= To do =
Please write out exactly the lines that begin at the line containing "The width and height of the screenshot is (737, 415)." and run to the end of the records.
##### Source data #####
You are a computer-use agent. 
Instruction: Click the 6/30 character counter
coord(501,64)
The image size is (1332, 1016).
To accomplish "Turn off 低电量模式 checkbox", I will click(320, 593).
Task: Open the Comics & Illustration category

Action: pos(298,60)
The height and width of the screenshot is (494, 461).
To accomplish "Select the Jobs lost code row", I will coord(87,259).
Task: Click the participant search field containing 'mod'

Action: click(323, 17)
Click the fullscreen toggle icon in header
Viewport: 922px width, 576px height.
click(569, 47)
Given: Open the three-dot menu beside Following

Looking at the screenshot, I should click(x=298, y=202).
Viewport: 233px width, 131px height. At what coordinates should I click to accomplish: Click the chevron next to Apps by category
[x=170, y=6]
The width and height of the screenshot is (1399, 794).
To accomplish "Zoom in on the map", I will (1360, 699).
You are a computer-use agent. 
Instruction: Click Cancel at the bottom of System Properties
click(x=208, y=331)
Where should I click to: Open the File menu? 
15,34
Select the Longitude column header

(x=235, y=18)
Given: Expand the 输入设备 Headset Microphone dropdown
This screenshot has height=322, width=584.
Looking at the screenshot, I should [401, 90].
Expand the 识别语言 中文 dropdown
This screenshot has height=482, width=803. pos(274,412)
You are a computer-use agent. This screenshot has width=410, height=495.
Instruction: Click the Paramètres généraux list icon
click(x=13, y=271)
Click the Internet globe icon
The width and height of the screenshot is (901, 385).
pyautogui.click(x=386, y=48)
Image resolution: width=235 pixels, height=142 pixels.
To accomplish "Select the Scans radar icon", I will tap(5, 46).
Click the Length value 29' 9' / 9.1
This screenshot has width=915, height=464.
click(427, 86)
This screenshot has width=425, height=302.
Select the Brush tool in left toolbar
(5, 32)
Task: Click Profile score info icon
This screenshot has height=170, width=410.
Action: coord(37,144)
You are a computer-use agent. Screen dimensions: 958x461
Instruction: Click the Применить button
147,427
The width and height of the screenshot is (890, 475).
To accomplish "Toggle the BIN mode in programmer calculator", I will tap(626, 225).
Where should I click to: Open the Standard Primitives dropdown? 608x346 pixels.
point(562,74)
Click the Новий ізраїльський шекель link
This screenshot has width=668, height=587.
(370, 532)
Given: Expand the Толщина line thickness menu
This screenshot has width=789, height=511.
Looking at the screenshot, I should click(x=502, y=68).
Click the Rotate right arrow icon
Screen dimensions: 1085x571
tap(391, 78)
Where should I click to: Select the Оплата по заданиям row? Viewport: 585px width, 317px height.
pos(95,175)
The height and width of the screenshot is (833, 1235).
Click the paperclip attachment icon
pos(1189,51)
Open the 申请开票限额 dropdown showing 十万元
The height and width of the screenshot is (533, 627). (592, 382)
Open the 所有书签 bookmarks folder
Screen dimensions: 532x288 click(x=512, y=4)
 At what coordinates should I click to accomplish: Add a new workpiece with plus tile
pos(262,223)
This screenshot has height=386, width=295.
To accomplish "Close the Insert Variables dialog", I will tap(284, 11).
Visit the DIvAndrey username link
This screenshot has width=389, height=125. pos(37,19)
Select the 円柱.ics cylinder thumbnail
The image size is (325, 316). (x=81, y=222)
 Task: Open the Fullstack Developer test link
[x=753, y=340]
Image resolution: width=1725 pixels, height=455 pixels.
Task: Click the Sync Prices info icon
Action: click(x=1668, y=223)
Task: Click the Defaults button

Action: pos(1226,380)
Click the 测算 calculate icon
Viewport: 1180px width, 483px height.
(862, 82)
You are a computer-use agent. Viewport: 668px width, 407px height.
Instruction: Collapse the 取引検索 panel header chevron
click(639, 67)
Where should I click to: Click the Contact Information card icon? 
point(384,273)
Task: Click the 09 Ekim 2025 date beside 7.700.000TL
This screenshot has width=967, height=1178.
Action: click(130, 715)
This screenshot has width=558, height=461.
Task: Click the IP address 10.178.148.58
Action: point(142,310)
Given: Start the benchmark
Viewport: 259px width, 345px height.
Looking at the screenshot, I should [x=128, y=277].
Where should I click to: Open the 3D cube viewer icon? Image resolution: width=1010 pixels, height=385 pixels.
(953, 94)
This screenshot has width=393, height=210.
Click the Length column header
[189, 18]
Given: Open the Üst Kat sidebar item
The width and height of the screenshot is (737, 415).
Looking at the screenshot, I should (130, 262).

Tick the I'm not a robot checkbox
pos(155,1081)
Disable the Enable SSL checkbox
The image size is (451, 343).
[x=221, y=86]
#####
= Expected answer =
The width and height of the screenshot is (737, 415).
Looking at the screenshot, I should (130, 262).

Tick the I'm not a robot checkbox
pos(155,1081)
Disable the Enable SSL checkbox
The image size is (451, 343).
[x=221, y=86]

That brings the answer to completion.